Running alongside the men’s draft, it will see at least 32 domestic and overseas players drafted in 2023.
The 100-ball competition involves eight teams from around England and Wales.
“The draft represents another landmark moment for women’s sport in this country as The Hundred continues to break new ground,” said Beth Barrett-Wild, head of the women’s competition.
“The impact of The Hundred on the women’s game after just two editions of the competition has been enormous, generating unprecedented levels of visibility, making household names of our brilliant female players, and driving performance standards.”
England captain Heather Knight played for London Spirit in the first two editions of the competition.
“It is brilliant news that The Hundred will be holding the first-ever draft in the women’s game, and it’ll be fascinating to see who is first pick,” said the 31-year-old batter.
“We’ve already talked about it as a playing group – it’s really exciting and I think we’ve seen in the men’s game that drafts really get people discussing and debating selection, so it’s great that the women’s competition will be part of that conversation.”
How will it work?
The women’s 2023 player selection process will run in three stages: retention, draft and open market.

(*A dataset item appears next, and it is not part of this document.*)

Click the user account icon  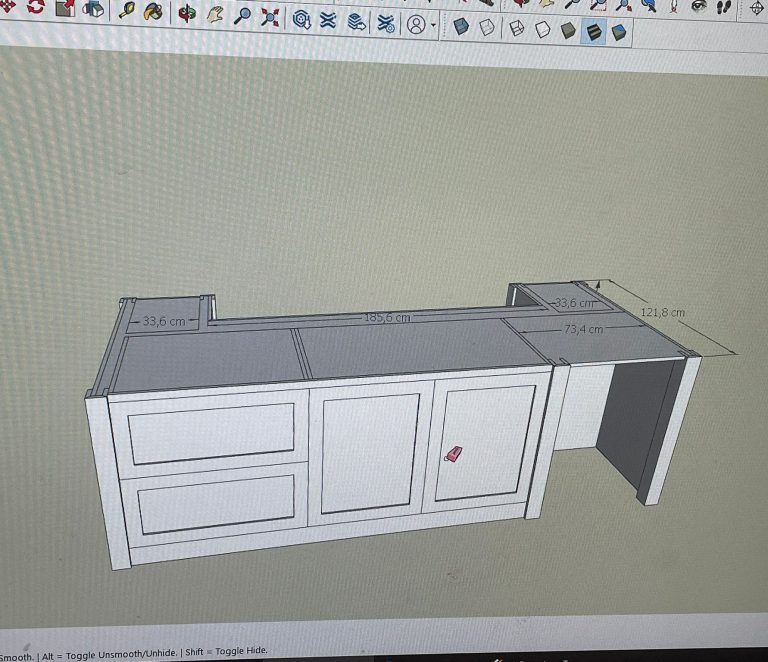(416, 24)
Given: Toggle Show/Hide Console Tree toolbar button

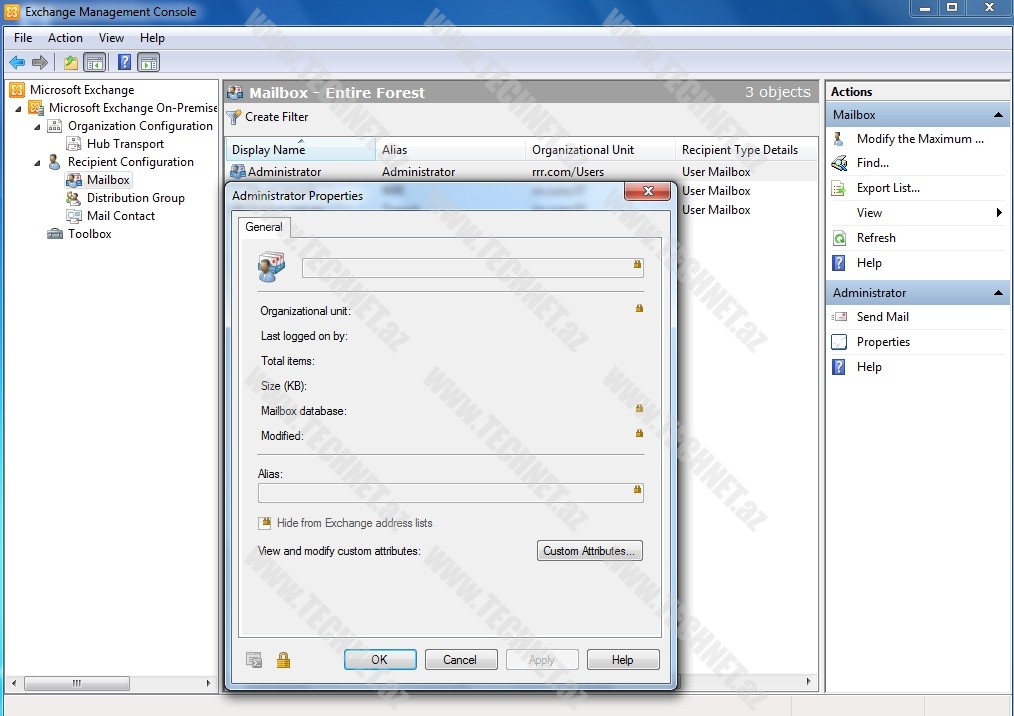Looking at the screenshot, I should 95,62.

Before the draft, teams will be able to retain up to four players from their 2022 squads during the retention window, which opens in December.
At this point, each team can only retain a maximum of three ‘marquee players’ (England central contract/overseas), with no more than two England or two overseas players.
The draft itself will see teams select a minimum of four players, with them following the reverse order of this year’s standings, so Welsh Fire will pick first and the champions Oval Invincibles last.
Players will be selected consecutively in categories set by salary bands; both the women’s and men’s salaries will stay the same as 2022.
Teams will then complete their squads by signing their remaining seven players on an open market basis.
Across the three stages, each team is allowed to sign a maximum of three England central contract and three overseas players.